## Records supplied
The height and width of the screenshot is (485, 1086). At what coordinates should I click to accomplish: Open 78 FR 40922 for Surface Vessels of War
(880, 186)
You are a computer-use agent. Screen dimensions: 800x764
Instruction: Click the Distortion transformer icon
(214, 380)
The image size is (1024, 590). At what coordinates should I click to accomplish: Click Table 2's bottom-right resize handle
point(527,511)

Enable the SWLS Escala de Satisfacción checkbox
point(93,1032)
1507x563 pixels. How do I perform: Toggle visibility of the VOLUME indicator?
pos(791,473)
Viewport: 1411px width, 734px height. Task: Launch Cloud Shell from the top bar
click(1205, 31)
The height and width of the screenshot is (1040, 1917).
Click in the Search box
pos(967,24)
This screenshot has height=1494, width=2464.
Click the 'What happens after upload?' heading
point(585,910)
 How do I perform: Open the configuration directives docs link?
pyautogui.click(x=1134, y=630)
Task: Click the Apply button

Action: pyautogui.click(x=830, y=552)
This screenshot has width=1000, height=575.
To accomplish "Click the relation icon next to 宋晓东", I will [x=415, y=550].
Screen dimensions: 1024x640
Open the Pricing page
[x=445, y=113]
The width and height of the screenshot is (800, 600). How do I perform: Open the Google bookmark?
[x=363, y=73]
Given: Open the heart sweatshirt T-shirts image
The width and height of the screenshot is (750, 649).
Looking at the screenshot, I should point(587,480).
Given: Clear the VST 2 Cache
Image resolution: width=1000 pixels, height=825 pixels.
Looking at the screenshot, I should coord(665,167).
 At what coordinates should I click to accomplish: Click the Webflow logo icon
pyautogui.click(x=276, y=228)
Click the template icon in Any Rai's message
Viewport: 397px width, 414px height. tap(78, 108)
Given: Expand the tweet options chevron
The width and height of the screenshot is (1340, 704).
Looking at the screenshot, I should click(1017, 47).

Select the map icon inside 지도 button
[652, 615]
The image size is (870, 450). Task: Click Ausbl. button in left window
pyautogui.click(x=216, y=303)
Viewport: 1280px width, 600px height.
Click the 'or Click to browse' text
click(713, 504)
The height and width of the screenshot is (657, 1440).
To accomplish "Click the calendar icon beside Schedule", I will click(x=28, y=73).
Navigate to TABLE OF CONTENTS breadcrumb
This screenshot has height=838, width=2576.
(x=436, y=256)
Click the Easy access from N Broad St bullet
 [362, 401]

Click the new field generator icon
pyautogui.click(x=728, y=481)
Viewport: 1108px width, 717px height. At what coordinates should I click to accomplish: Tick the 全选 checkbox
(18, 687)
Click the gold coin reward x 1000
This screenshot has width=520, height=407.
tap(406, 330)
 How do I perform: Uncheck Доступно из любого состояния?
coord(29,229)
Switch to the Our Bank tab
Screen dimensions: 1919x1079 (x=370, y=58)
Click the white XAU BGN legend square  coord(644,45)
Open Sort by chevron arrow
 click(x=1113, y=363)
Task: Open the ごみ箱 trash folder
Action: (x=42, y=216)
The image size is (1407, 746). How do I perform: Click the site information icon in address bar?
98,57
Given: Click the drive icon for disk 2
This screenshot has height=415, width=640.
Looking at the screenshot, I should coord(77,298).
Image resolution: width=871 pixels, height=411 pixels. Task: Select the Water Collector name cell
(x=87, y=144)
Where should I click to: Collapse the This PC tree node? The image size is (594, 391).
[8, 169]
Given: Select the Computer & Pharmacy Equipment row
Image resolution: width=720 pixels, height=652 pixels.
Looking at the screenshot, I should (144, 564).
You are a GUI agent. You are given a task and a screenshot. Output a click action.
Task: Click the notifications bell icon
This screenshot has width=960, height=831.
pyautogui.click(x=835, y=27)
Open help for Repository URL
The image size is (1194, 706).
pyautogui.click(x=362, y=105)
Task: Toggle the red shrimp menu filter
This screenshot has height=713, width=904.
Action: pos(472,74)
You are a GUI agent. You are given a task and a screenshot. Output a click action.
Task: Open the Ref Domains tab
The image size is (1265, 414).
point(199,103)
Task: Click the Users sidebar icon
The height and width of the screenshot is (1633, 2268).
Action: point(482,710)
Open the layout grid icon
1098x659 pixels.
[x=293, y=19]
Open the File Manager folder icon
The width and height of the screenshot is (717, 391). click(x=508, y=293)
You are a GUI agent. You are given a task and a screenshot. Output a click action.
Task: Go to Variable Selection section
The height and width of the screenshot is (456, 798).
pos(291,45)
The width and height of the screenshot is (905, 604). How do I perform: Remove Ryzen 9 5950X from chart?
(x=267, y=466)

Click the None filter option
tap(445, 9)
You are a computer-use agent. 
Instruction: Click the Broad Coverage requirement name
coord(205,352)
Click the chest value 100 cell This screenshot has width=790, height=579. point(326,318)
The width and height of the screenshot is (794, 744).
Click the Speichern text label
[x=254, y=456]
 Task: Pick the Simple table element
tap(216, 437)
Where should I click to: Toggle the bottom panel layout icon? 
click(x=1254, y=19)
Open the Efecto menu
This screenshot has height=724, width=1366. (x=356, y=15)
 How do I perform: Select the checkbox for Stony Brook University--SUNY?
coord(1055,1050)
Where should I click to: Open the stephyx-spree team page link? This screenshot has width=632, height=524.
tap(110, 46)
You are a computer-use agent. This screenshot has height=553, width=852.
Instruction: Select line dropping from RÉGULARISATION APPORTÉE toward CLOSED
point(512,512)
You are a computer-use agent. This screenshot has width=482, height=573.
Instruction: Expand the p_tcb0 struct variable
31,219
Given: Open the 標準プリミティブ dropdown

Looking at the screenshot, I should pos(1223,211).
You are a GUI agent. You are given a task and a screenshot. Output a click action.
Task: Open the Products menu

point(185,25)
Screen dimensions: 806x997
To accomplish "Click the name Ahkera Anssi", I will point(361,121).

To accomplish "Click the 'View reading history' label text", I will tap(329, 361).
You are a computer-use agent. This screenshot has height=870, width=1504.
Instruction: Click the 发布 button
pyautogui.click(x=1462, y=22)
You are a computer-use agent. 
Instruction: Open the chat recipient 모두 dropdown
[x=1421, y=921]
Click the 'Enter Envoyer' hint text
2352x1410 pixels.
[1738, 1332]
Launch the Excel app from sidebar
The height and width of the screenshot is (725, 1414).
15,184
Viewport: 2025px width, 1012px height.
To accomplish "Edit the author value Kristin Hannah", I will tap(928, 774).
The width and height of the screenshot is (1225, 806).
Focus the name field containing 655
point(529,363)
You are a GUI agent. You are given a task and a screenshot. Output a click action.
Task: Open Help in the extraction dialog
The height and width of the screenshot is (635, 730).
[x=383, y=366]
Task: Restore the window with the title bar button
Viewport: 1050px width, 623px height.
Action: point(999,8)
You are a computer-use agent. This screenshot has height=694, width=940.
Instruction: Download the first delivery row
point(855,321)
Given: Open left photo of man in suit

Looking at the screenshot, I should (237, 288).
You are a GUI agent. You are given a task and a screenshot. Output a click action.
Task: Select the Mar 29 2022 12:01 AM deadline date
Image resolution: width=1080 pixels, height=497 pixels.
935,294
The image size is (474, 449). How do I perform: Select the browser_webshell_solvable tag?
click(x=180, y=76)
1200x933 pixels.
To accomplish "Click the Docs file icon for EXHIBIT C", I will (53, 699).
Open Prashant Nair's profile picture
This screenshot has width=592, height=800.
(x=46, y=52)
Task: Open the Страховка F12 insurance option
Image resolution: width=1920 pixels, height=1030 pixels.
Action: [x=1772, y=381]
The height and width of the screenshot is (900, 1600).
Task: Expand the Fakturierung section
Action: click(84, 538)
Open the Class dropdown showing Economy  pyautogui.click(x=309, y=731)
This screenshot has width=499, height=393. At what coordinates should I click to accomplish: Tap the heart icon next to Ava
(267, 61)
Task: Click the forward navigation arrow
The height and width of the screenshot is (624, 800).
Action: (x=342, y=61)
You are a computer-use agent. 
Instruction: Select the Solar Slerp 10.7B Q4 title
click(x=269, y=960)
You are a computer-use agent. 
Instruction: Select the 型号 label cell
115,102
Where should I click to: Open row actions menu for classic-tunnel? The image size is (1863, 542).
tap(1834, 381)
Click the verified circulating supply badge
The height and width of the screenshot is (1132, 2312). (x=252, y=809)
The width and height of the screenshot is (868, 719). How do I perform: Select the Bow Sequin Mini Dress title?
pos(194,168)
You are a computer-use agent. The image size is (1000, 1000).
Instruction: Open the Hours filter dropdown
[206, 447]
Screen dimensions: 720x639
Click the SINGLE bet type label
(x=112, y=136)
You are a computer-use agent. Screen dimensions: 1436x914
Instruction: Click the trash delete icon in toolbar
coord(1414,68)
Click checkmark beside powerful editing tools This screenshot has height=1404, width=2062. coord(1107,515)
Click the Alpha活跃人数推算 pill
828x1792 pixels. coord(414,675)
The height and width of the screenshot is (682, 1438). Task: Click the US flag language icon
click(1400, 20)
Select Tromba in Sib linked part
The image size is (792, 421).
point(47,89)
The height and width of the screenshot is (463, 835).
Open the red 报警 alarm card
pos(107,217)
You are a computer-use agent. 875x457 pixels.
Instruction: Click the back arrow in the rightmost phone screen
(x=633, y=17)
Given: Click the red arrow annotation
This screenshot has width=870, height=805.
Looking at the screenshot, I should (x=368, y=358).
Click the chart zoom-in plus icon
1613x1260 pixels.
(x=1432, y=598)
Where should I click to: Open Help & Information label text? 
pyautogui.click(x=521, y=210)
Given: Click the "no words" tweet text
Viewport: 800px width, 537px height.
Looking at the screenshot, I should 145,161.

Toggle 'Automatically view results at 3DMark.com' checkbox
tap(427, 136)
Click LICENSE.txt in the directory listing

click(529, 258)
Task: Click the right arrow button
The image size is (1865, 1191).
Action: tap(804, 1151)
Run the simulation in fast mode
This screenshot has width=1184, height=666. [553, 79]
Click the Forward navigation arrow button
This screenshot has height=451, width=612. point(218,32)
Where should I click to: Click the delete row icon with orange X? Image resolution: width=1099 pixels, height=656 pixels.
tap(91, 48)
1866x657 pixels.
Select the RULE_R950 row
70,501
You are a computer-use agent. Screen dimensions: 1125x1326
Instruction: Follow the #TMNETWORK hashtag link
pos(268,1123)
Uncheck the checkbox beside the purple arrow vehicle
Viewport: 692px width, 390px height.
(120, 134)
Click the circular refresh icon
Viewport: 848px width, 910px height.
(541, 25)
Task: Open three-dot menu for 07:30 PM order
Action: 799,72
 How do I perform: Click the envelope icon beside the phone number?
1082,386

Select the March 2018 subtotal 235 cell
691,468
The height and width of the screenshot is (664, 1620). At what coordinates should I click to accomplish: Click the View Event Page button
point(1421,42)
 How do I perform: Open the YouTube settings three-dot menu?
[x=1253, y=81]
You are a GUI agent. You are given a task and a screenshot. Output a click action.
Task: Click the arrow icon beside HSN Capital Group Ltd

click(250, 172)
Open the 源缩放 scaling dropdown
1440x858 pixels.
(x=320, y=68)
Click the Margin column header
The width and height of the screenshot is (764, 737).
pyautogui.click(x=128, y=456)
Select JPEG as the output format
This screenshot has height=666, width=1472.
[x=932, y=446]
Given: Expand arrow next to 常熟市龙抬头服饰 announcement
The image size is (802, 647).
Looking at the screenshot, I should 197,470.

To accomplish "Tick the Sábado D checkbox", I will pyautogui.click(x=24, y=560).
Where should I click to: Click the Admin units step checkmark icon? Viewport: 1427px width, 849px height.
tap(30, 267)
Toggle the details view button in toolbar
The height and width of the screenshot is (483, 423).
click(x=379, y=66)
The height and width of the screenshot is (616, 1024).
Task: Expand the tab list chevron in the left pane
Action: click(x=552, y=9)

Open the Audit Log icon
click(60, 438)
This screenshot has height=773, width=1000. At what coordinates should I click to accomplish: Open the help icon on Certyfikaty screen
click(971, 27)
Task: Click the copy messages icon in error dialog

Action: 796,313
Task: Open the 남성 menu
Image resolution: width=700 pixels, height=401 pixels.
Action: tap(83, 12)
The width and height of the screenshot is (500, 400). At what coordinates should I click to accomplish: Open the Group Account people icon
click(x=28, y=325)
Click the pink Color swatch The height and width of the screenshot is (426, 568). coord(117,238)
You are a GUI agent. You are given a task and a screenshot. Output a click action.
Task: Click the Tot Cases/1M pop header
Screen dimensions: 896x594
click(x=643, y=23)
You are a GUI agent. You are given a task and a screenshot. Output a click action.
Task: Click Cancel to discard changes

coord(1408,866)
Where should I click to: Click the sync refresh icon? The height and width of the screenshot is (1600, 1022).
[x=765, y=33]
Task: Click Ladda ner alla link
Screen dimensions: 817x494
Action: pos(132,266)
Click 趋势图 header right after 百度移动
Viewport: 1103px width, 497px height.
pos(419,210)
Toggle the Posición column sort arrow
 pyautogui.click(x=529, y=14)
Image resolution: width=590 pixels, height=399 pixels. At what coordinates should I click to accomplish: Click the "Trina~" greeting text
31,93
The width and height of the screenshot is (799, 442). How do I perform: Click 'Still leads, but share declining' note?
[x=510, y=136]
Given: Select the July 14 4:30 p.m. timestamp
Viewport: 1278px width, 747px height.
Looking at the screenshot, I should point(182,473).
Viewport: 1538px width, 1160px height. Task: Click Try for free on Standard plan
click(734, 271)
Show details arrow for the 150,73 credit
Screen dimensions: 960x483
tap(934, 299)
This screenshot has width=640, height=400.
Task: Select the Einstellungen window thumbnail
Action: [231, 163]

## About this exercise
Beginning with the line containing "Image resolution: width=871" and ending with the line containing "has height=553, width=852.", extract those lines exactly from the listing above, and only those.

## Solution to the exercise
Image resolution: width=871 pixels, height=411 pixels. Task: Select the Water Collector name cell
(x=87, y=144)
Where should I click to: Collapse the This PC tree node? The image size is (594, 391).
[8, 169]
Given: Select the Computer & Pharmacy Equipment row
Image resolution: width=720 pixels, height=652 pixels.
Looking at the screenshot, I should (144, 564).
You are a GUI agent. You are given a task and a screenshot. Output a click action.
Task: Click the notifications bell icon
This screenshot has width=960, height=831.
pyautogui.click(x=835, y=27)
Open help for Repository URL
The image size is (1194, 706).
pyautogui.click(x=362, y=105)
Task: Toggle the red shrimp menu filter
This screenshot has height=713, width=904.
Action: pos(472,74)
You are a GUI agent. You are given a task and a screenshot. Output a click action.
Task: Open the Ref Domains tab
The image size is (1265, 414).
point(199,103)
Task: Click the Users sidebar icon
The height and width of the screenshot is (1633, 2268).
Action: point(482,710)
Open the layout grid icon
1098x659 pixels.
[x=293, y=19]
Open the File Manager folder icon
The width and height of the screenshot is (717, 391). click(x=508, y=293)
You are a GUI agent. You are given a task and a screenshot. Output a click action.
Task: Go to Variable Selection section
The height and width of the screenshot is (456, 798).
pos(291,45)
The width and height of the screenshot is (905, 604). How do I perform: Remove Ryzen 9 5950X from chart?
(x=267, y=466)

Click the None filter option
tap(445, 9)
You are a computer-use agent. 
Instruction: Click the Broad Coverage requirement name
coord(205,352)
Click the chest value 100 cell This screenshot has width=790, height=579. point(326,318)
The width and height of the screenshot is (794, 744).
Click the Speichern text label
[x=254, y=456]
 Task: Pick the Simple table element
tap(216, 437)
Where should I click to: Toggle the bottom panel layout icon? 
click(x=1254, y=19)
Open the Efecto menu
This screenshot has height=724, width=1366. (x=356, y=15)
 How do I perform: Select the checkbox for Stony Brook University--SUNY?
coord(1055,1050)
Where should I click to: Open the stephyx-spree team page link? This screenshot has width=632, height=524.
tap(110, 46)
You are a computer-use agent. This screenshot has height=553, width=852.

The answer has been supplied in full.